本学学生が代表執筆者である2件の発表論文が一般社団法人数学教育学会2026年度春季年会において、令和7年度馬場奨励賞(学生優秀発表論文賞)を受賞しました。本賞は、数学教育学会の大学院生等発表会における発表論文を対象に、予稿集原稿および発表内容の審査を経て授与されるものです。今年度は24件の発表のうち7件が受賞し、本学からは2件が選出されました。
受賞した1件目は、学校教育教員養成課程中等教育専攻数学教育コース4回生の山本愛香鈴さん、数学教育部門の葛城元特任講師、附属高等学校平野校舎の西田光秀教諭、宇野公貴教諭による共同研究「社会的判断力を育成するための確率の教材開発と高校生への実践」です。研究者らは「本研究では、社会的判断力の育成をめざし、迷惑メールフィルターの設計を題材として条件付き確率を活用する教材を開発し、高校生への授業実践を通してその有効性を検討しました。個人ごとに異なる判断の軸と数学的根拠を結びつけて意思決定することを重視した点に特色があります」と研究内容を振り返りました。
受賞した2件目は、連合教職大学院教育実践力コース2回生の竹田瞬希さん、数学教育部門の葛城特任講師、京都教育大学の近藤竜生非常勤講師、大阪市立夕陽丘中学校の榊原智也教諭による共同研究「中学校数学科における表現様式の変換活動を取り入れた図形の証明指導の実践」です。研究者らは「本研究では、中学校数学科の図形の証明において、表現様式の変換活動を取り入れた授業を設計し、その効果を検証しました。図や言葉、記号を行き来しながら証明に必要な情報を整理し、見通しをもって証明を構想できるようにした結果、証明の解答内容に改善が見られました」と研究内容を振り返りました。
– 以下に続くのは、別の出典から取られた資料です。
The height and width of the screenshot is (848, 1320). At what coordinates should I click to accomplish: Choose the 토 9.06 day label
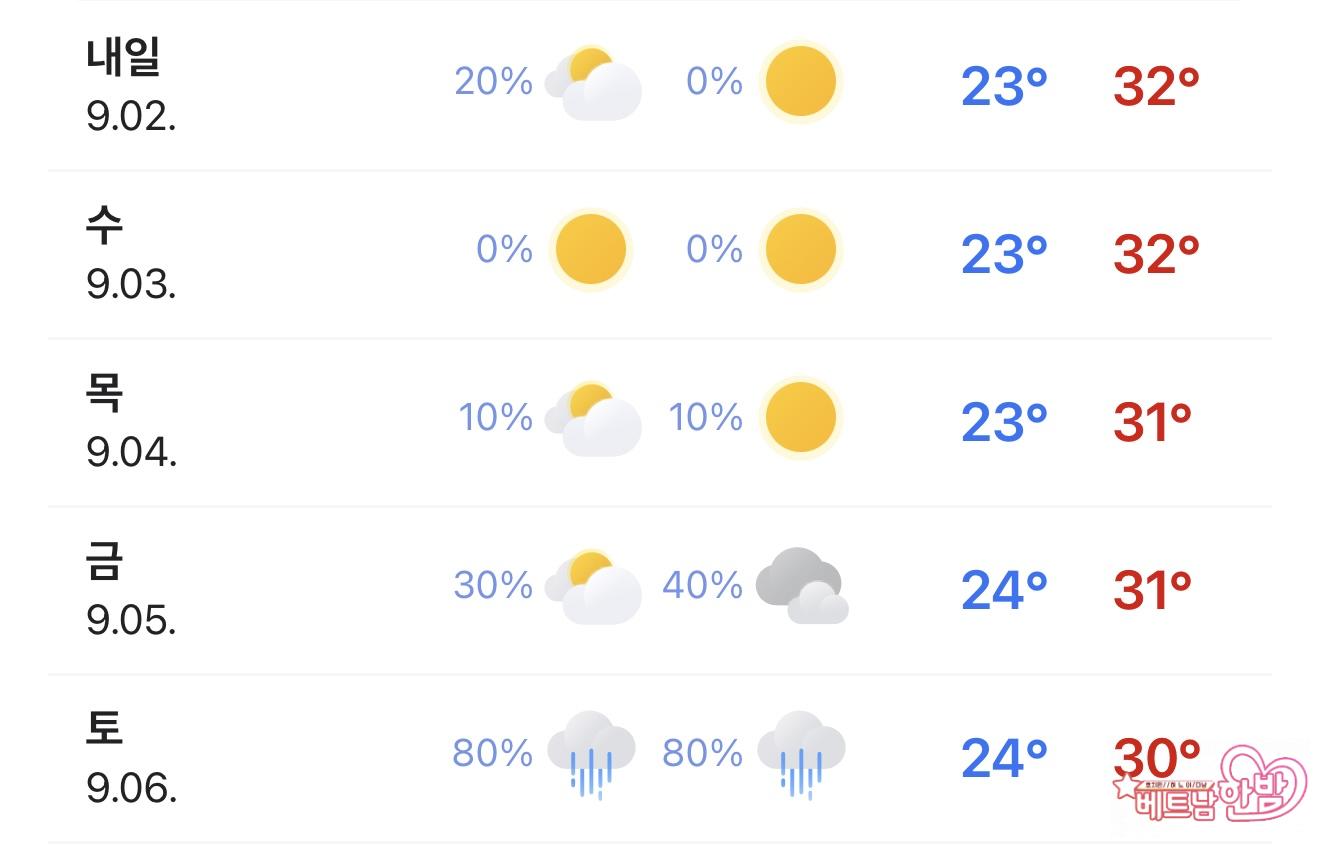point(131,758)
今回の受賞を受けて、葛城特任講師は「学校現場の先生方と連携しながら進めてきた研究が、数学教育の実践的な発展に寄与できたことを大変うれしく思います。特に、山本さんと竹田さんの探究心と粘り強い努力が今回の受賞につながったと思います。今後のさらなる研究の発展を期待しています」とコメントしました。